1985年暑假的一天,太阳炙烤着大地,装满木材的解放牌汽车呼啸着从家乡墟镇的百记坡上驶下,飞过百记桥,扬起一片黄土飞沙。透过飞沙,我隐约看见一个人站立在桥头的林业工作站门口。走近,才看清楚是我舅舅。
舅舅正捏着我的沙村高中录取通知书,额头满是汗珠,一脸焦急地在桥头等着我。话还没细说,一辆去泰和县城的小龙钨矿班车带着热浪停在我们身旁。舅舅赶忙牵着我的手挤了上去。刚满十五岁的我第一次走出大山奔赴县城,却没有半分喜悦,心里还有淡淡的失落和怅然。因为此次去县城,是去教育局退回我的高中录取通知书。
那年夏天,我初中毕业,顺利考上了县里普通高中。本该是值得欢喜的事,可我半点喜悦也没有。
那时候的乡村高中升学率极低。看着贫瘠的家境、操劳的父母,我心里无比清醒:继续读高中,等待遥遥无期的高考,对我这样的农家孩子来说,太奢侈,也太冒险。我迫切想要一份安稳工作,想要早点自立,替家里分担风雨。
恰逢其时,国家为补齐乡村教育短板,出台了择优政策,国家选拔初中优等毕业生入读中等师范学校。彼时乡村教育基础薄弱,大多依靠民办教师、代课老师苦苦支撑,师资稀缺。广袤乡野的学堂,急需正规师范生的新鲜血液。
我最终放弃普高,选择报考中师。
在那个年代,能考上中师的,都是乡里成绩最拔尖的学生。我们早早告别少年追梦的考场,走进师范校园,奔赴一条教书育人的路。
毕业后,我被分配到乡镇学校,成了一名普通的乡村教师。
走上讲台的这些年,我深知起点学历低,不适应时代的发展需要。周末别人归家休息,我和先后毕业分配在一起的中师生留守校园,潜心学习、背书刷题。夜晚,昏暗的灯光在大山深处的校园,仿佛一颗颗夜明珠在闪烁。
等到考试日,我们集体出发,奔赴市区考场。一字形的自行车赶考队伍在山间的公路上成了一道青春靓丽的风景。我们那时的赶考,没有警车开道,没有工地停工,没有交警护航,没有交通管制,没有汽车禁止鸣笛。我们不舍昼夜,大部分人通过自学考试或成人高考或脱产进修,一步一步从中专读到大专、本科。
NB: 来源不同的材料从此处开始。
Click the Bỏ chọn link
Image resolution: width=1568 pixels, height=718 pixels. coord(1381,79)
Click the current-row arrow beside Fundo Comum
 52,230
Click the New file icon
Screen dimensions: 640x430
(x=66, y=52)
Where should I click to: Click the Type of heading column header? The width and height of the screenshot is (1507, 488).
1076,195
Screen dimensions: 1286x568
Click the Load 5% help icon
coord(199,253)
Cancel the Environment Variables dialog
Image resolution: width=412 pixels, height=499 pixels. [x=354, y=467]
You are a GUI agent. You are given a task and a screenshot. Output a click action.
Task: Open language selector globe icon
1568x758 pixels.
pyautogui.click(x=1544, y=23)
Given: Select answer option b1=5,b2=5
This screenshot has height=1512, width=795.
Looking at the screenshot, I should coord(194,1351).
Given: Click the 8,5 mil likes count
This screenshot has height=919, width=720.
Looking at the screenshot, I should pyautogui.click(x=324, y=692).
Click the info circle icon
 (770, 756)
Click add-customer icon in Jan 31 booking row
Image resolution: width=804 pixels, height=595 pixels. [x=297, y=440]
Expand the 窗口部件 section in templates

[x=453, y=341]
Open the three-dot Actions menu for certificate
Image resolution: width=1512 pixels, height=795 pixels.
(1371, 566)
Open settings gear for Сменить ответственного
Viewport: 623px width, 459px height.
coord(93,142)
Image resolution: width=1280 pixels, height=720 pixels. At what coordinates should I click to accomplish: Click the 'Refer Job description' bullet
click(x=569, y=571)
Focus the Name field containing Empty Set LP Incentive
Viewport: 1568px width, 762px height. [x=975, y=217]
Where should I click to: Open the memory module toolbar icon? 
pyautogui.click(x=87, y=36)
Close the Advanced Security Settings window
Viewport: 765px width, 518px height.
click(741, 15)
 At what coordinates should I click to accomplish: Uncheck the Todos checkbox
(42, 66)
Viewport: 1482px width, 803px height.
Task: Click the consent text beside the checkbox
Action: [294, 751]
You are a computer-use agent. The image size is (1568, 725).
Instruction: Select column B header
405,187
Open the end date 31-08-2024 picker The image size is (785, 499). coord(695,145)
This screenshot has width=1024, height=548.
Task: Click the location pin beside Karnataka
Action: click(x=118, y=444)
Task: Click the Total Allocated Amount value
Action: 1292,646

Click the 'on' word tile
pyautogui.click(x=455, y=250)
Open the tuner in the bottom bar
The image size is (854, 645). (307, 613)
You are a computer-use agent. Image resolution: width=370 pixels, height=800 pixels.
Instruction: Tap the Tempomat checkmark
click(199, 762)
我们是时代的选择,也是乡村教育的铺路石。有了一代代中师生的默默坚守,无数乡村孩童便有了引路人,无数山野学堂便有了灯火书香。
如今岁月沉淀,回望当初的抉择,早已全然释怀。人生从来没有唯一标准答案,有人以高考赴远方,我们以讲台渡众生。
一张没有启航的高考旧船票,让我的人生酝酿出别样的温柔,静静地藏着我半生的缺憾美。